La persona y la comunidad, antes que el individuo y la colectividad, deberían ser los principales
puntos de referencia en los programas de educación(8). Esto quiere decir, entre otras cosas, que
además de hablar de derechos, libertades y responsabilidades, deberá hablarse también de las
raíces, de las relaciones personales, de las creencias, de los valores, de los mitos, de la visión del
mundo, de la concepción, de la dignidad y de la buena vida, de los saberes y de las prácticas
comunitarias…
La autonomía personal no debería ser situada como el objetivo esencial de la vida humana para
adoptar la solidaridad comunitaria, comprendida no como algo simplemente utilitarista, sino
esencialmente humano, como formando parte del orden normal e intrínseco de las cosas. Esta
solidaridad debería (oponerse tanto a) la exclusión social como la exclusión cósmica (de la
naturaleza) y aún la exclusión espiritual. Como nos dicen desde siglos los autóctonos de
América del Norte, todos (hombres, animales, plantas, tierra, estrellas, espíritus) somos parte
del gran círculo de la existencia, que incluye toda la realidad.
Las iniciativas y estrategias comunitarias de las culturas no occidentales no deberían ser vistas
como un peligro para la cohesión social, sino sobretodo como una ocasión de enriquecimiento
cultural para hacer frente a todo tipo de exclusiones. En lugar de la simple integración de estas
culturas a la cultura dominante de la ciudadanía del Estado-nación, debería establecerse un
diálogo activo sobre los saberes y prácticas presentes en estas comunidades, a partir del cual se
podría, si fuera necesario, establecer una cultura pública común.
El reforzamiento de los espacios e iniciativas comunitarias a todos los niveles (barrios, pueblos,-
clases sociales, de situación-económico, escolar) será al menos tan importante como la
formulación de nuevas leyes y de otros mecanismos legales (pueden ser necesarios como son).
Notas
1. Este artículo fue publicado por el autor en “Options CEQ”, no.11, automne 1994.
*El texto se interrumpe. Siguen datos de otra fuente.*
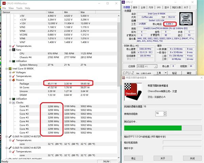Collapse the Clocks tree node
This screenshot has height=163, width=204.
point(11,102)
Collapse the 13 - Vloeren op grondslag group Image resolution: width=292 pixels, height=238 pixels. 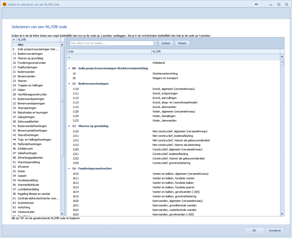coord(69,126)

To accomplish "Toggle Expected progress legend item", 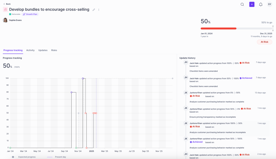I will point(23,157).
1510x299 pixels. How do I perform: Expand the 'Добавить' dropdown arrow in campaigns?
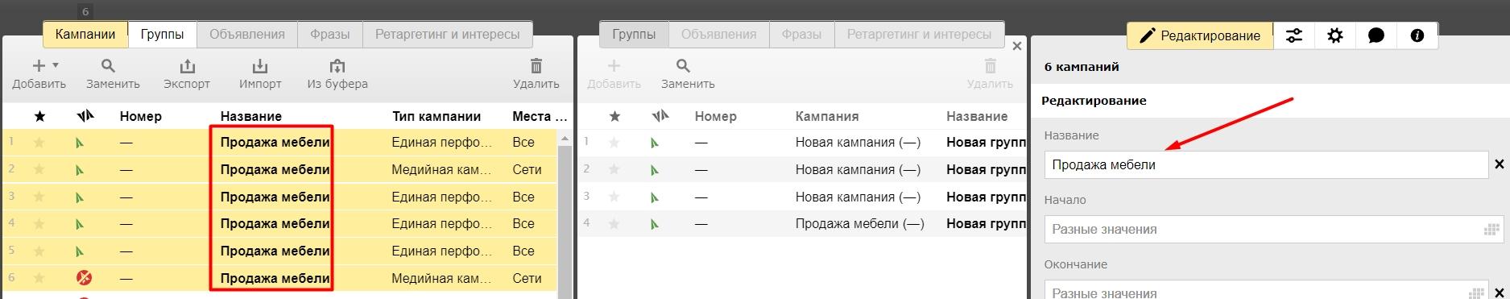pyautogui.click(x=56, y=65)
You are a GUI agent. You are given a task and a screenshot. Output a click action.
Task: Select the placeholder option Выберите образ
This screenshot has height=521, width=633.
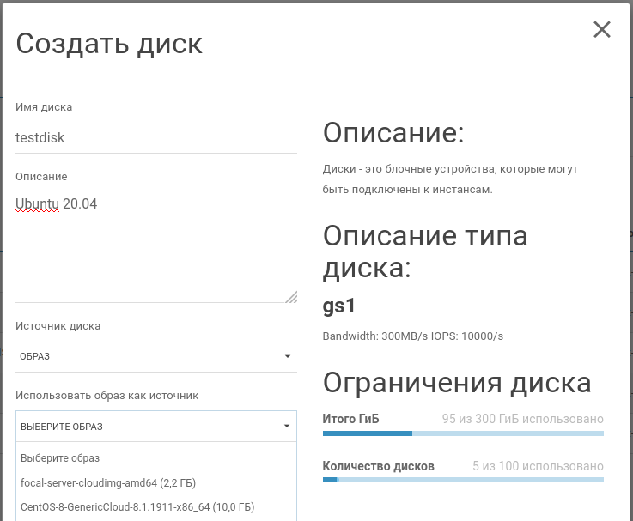click(60, 458)
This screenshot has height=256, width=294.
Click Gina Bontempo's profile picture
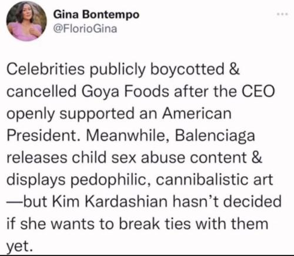point(26,21)
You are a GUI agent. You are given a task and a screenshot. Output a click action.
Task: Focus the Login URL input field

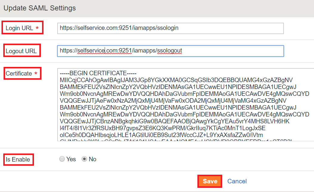point(170,28)
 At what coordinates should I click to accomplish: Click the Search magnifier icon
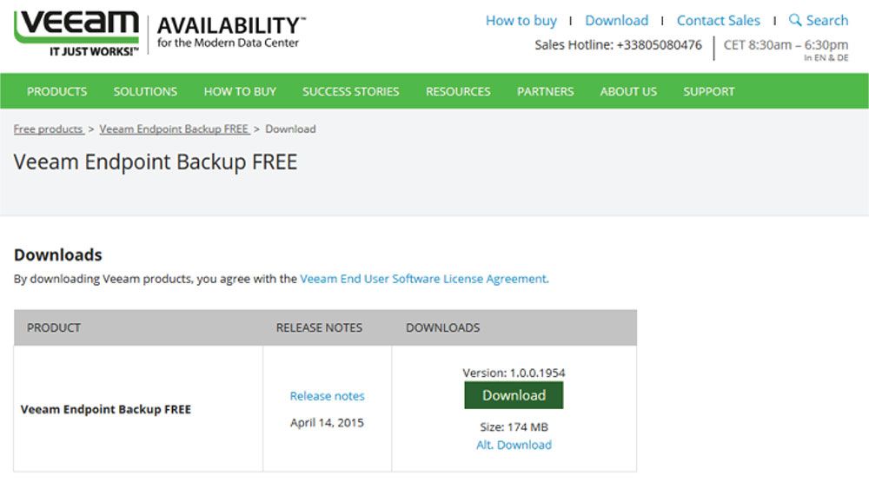click(795, 20)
3. Tristemente hemos asistido en los últimos 15-20 años a una utilización abusiva de la palabra
comunidad, hasta el punto que es actualmente vacía de sentido. En este artículo entiendo
principalmente por comunidad una realidad humana, constituída por personas que han
construido unos espacios relacionales durables y que comparten, bien un mismo origen familiar
o étnico, una misma visión del mundo, un proyecto de vida, una lengua, una historia común, una
religión.
5. Cf. Gustavo ESTEVA, “Une nouvelle source d’espoir: les marginaux”, en Interculture,
vol.XXVI,no.119, (Montréal), Institut Interculturel de Montréal, 1993. En este artículo el autor
analiza, a partir del barrio de Tepito, las posibilidades y límites de las dinámicas comunitarias
para hacer frente a la exclusión y a la desintegración social.
6. Cf. BADIE, op.cit., para un análisis detallado de la fallida de la exportación del Estado-
nación a las sociedades no occidentales, especialmente en Africa.
9. En este sentido cabe señalar que en distintos países del Sur, frente a diversas situaciones
socio-económicas insostenibles, y vista la fallida del estado importado del Norte, la gente
retoma iniciativas enraizadas en las comunidades, reivindicando a la vez las propias tradiciones
y creando así nuevas formas de solidaridad comunitaria. Ver el libro de Emmanuel N’Dione
Dakar, une societé en grappe, (París/Dakar), Karthala/enda-Graf-Sahel, 1992.